Smith/Packett
Corporate Spotlight
Written by Liz French   
Sunday, 01 October 2006

Smith/Packett is one of the nation’s largest senior housing and care development companies in the country, with more than $50 million in new healthcare-related projects annually. To do business like that, the company must be working with large healthcare conglomerates in the fastest-growing markets, right? Think again. The Roanoke, Va.-based firm’s success is derived from simply tapping into markets others have failed to recognize the value of.

Smith/Packett - Health Executive - RedCoat Publishing
James “Piet” Pietrzak, President
“From the beginning, we’ve specialized in working with independent operators to place healthcare facilities in areas with limited access. A lot of the large firms weren’t interested in the small, rural markets because they didn’t see much profit, but we saw things in a different light,” said James Pietrzak, president.


Smith/Packett, a private company that started out as a development and certificate of need consulting firm in 1983, specializes in the design, development, financing, marketing, strategic planning, and operation of assisted and independent living facilities, continuing care retirement communities, and skilled nursing centers throughout the Southeast and Mid-Atlantic.

Bigger isn’t always better
The average age of a skilled nursing facility today is 30 years. Few are being built, and many are functionally obsolete and poorly located, but facility operators are facing increasing costs and declining business, making it difficult to take on renovation or construction projects. Smith/Packett has tapped into this market segment and developed a unique business model in which the company partners with small independent operators who typically own between five and 20 facilities.

“Historically, we haven’t done business with major healthcare providers. The smaller providers are the ones who are willing to personally guarantee leases, take risks with us, and be fully dedicated to the success of the new venture,” said Pietrzak.

The president explained that the working capital alone can cost an operator between $800,000 to $1 million, and when you add in 20% to 25% equity on a multi-million dollar project, the costs become insurmountable for a small operation. That’s where Smith/Packett comes in. It handles the strategic and healthcare planning, consulting, certificate of need procurement, facility valuations, market and financial feasibility studies, site evaluations and entitlements, building design and engineering, equity and debt financing, construction management, and representation for acquisitions and divestitures. It funds 100% of the real estate costs and guarantees the construction price, while the operating partners put up the working capital.

Smith/Packett not only develops new senior care facilities and renovates old ones, but it also relocates long-term care services for hospitals divesting that function. “A lot of hospitals have found that they need to stick to what they do best: acute care,” said Pietrzak.

The president cited the John Randolph Medical Center in Hopewell, Va., part of the HCA healthcare system, as a solid example of the firm’s capabilities in this area. The hospital’s three-story long-term care wing was aging, but building a nursing home on campus was not the best use of its space or resources. So, in partnership with Smith/Packett, a new single-story facility was built and is now operated by Commonwealth Care of Virginia, allowing the hospital to exit the long-term care business all together.
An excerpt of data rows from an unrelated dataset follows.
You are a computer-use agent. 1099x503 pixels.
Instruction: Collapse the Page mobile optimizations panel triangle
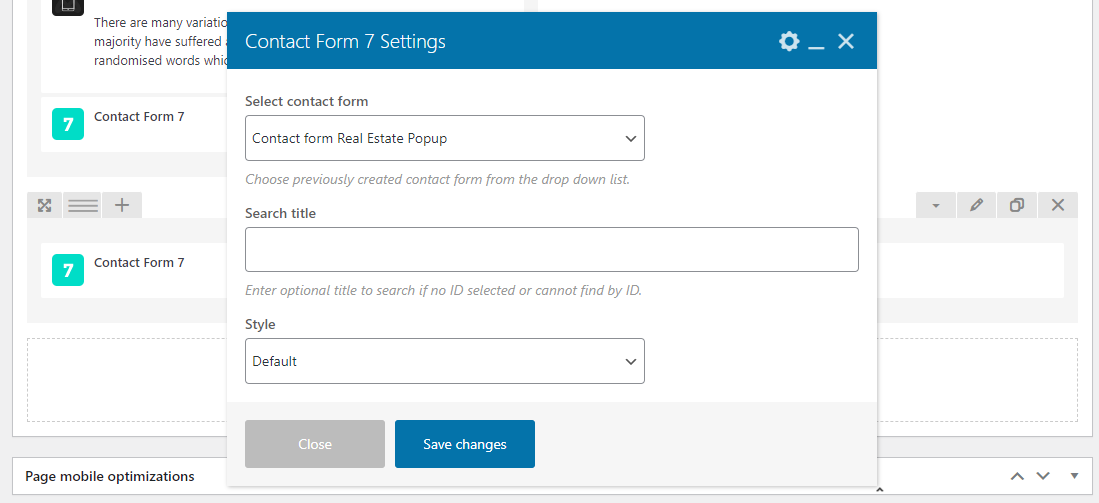pos(1075,476)
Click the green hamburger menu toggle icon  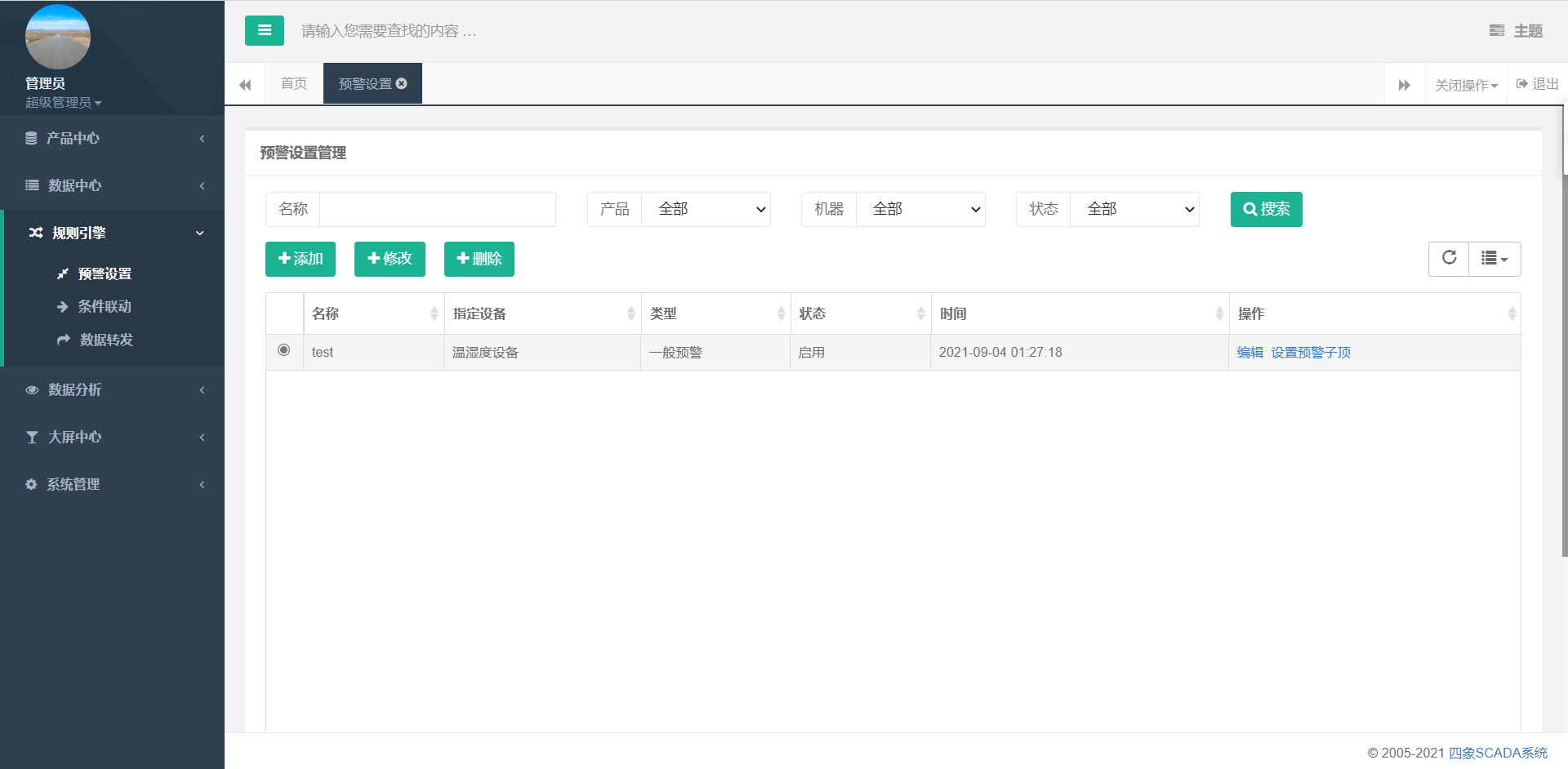264,31
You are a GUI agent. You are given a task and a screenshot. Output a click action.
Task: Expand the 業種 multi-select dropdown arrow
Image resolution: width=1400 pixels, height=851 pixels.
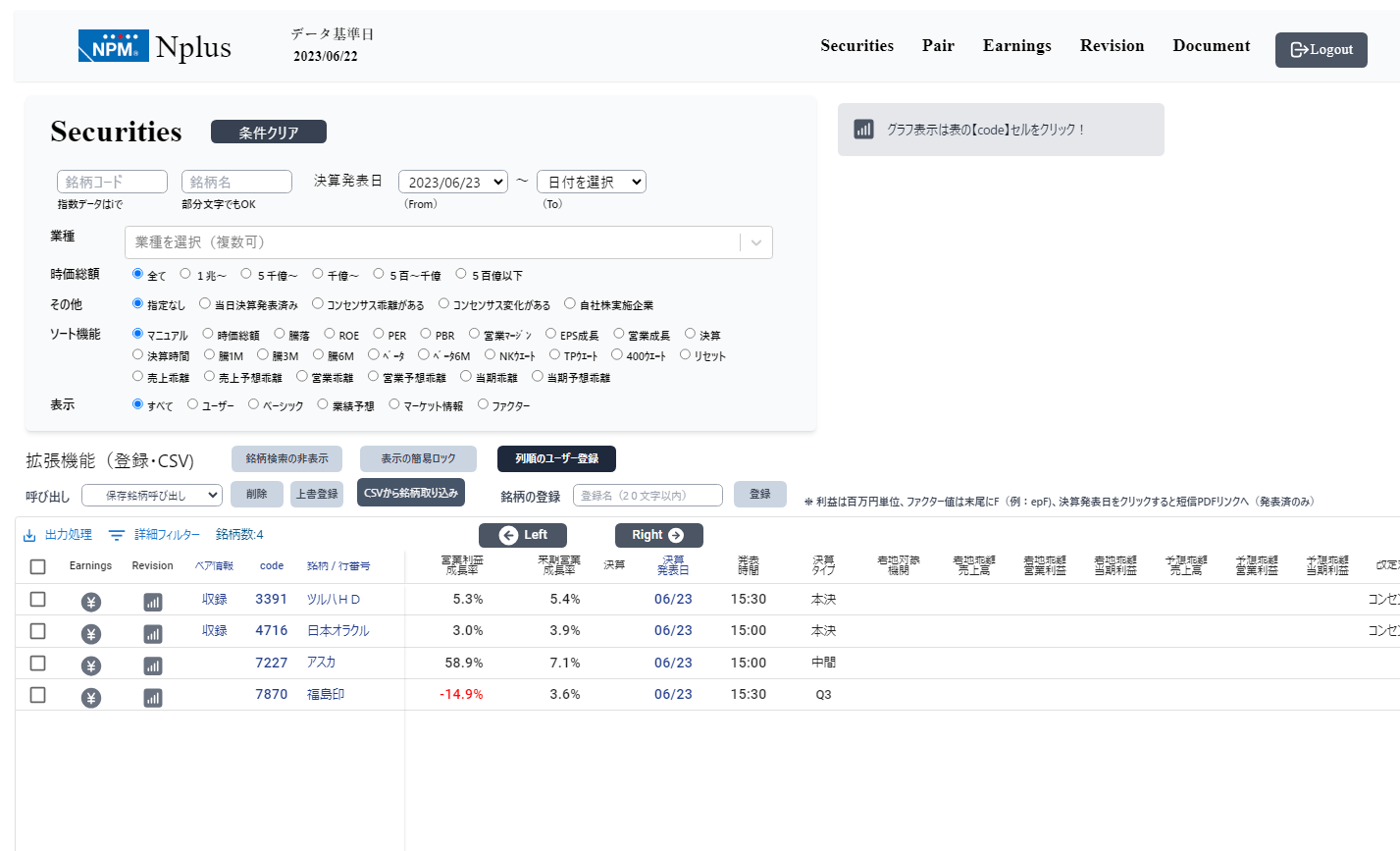tap(755, 242)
“We purchased the right to replace the facility and relocate it to a site right next to the hospital. The day we opened up, we transferred over all of the residents and staff, so it was pretty seamless.”

Because the company doesn’t have pressure from the public marketplace, it has the freedom to create flexible lease terms and partnership structures, including turnkey and fee-for-service, to reap the most benefit for both parties.

And in many of its partnerships, Smith/Packett offers the operators a fixed-price option to buy the newly constructed or renovated facility, which has typically been 70% to 80% of the fair market value. “It’s a fair deal because we are sharing the value created with the operator,” said Pietrzak. The option to buy translates into a constantly changing portfolio for Smith/Packett, which ranges from as many as 40 facilities in one year to as few as 20. Right now, the firm has eight facilities under construction and five it is bringing to next stage of development. At the same time, it will lose four facilities to tenants who are exercising their right to buy this year.

Compared to other real estate investments, Pietrzak explained, senior healthcare and housing is an attractive market segment as it produces a relatively higher rate of return. Although investors are eager to capitalize on such opportunities, they shouldn’t lose sight of the fact that the real estate is only one part of the equation. “The key to Smith/Packett’s success is doing extensive research and analysis and looking at all of the ways to make any project successful, including real estate, operations, and finance,” he said.

“When you structure deals, you have to create incentives for the operators to do their part to make the endeavor successful, and that’s why we share the value of the project and offer operators the opportunity to someday own their facility outright.”